Praticien autonome du langage et des formes, il est tour à tour : bibliographe, poète publicitaire, diffuseur d’ambiance culturelle, critique d’art, enquêteur et biographe, producteur et animateur de radio, performer et plasticien.

Le Nouvel Evangym ou Gym et détente, ce que mon corps me doit.
"Aux prophètes et illuminés de l’histoire, j’ai toujours préféré Diogène : le plus direct des performers. Il ne donnait ni leçons ni prêche, mais il reproduisait fidèlement ce que tout le monde faisait avec cette seule différence qu’il le faisait devant tout le monde : manger, dormir, se laver, faire ses besoins, se masturber, penser… Et de la façon la plus dépouillée qui soit, avec le moins d’accessoires possibles. Ainsi, ayant vu un enfant manger des lentilles en creusant son pain, il jeta son écuelle. De même vivait-il nu quand le temps le permettait.

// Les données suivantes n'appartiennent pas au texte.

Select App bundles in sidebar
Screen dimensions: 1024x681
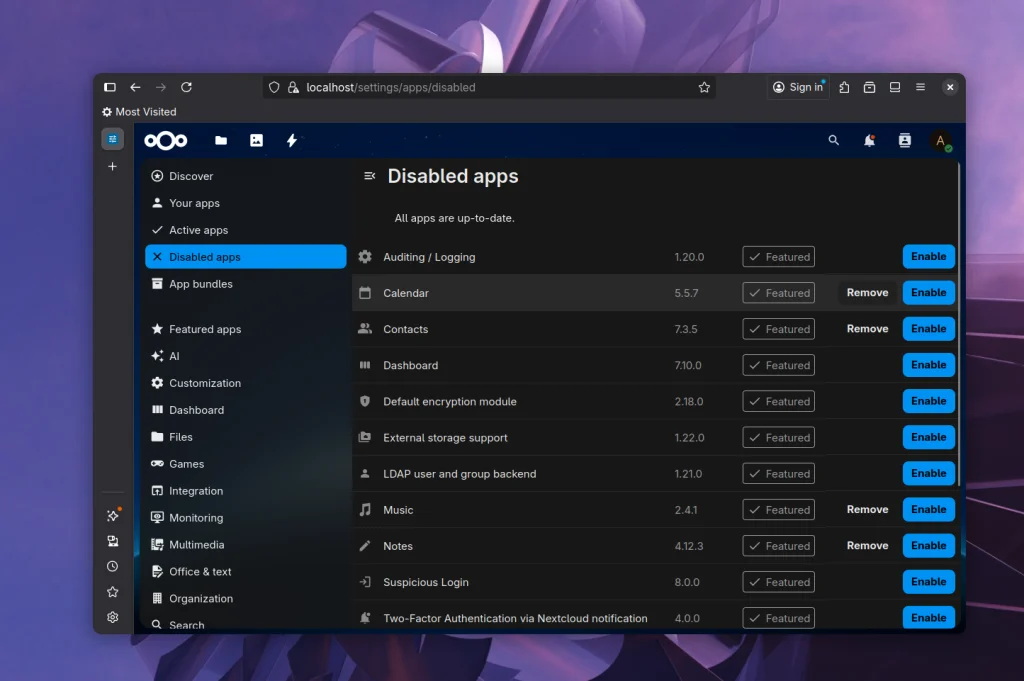point(200,284)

Sur son exemple illustre, je me suis pris à imaginer une de mes séances de gymnastique quotidienne exécutée pour une fois en public. Les mouvements que j’y effectue ne présentent pas de remarquables difficultés, ni ne nécessitent de surentraînement : ils demandent seulement une pratique assidue. C’est un morceau d’entretien physique plus que d’exploit, qui trahit une volonté de remise en forme après des années de laisser-aller. La quarantaine, sans doute… Les alertes cardiaques aussi… Bref, une tentative de reconquête de mon corps musculaire, avant les délabrements de l’âge.

Toutefois, selon une ironique mise en garde de Kafka dans sa nouvelle Joséphine la cantatrice ou le peuple des souris, je ne m’imagine pas intéresser un public à la seule représentation d’une séance de gymnastique en soi fort commune. Pour mémoire, un extrait de cette mise en garde profonde :
« Casser une noix n'est vraiment pas un art, aussi personne n'osera-t-il jamais convoquer un public pour le distraire en cassant des noix. S'il le fait cependant, et que son intention se voie couronnée de succès, c'est qu'il s'agit au fond d'autre chose que d'un simple cassement de noix. Ou bien, s'il ne s'agit que d'un cassement de noix, c'est qu'il est apparu que nous n'avions jamais pensé à cet art parce que nous le possédions à fond, et que le nouveau casseur de noix nous en a révélé la véritable essence, et pour cela il peut être nécessaire qu'il soit un peu moins adroit que nous. »

Aussi, ma maladresse personnelle étant ce qu’elle est, j’ai conçu de rendre cette représentation plus singulière en l’accompagnement d’une bande-son à ma façon, censée procurer à cet acte solitaire un sens que son accomplissement seul ne délivrerait sans doute pas. Une sorte de mixage mental sera donc rendu audible, transformant cette séance en une geste poético-philosophique et tentant de rendre sensible à tous, je l’espère, le véritable sens de la gym."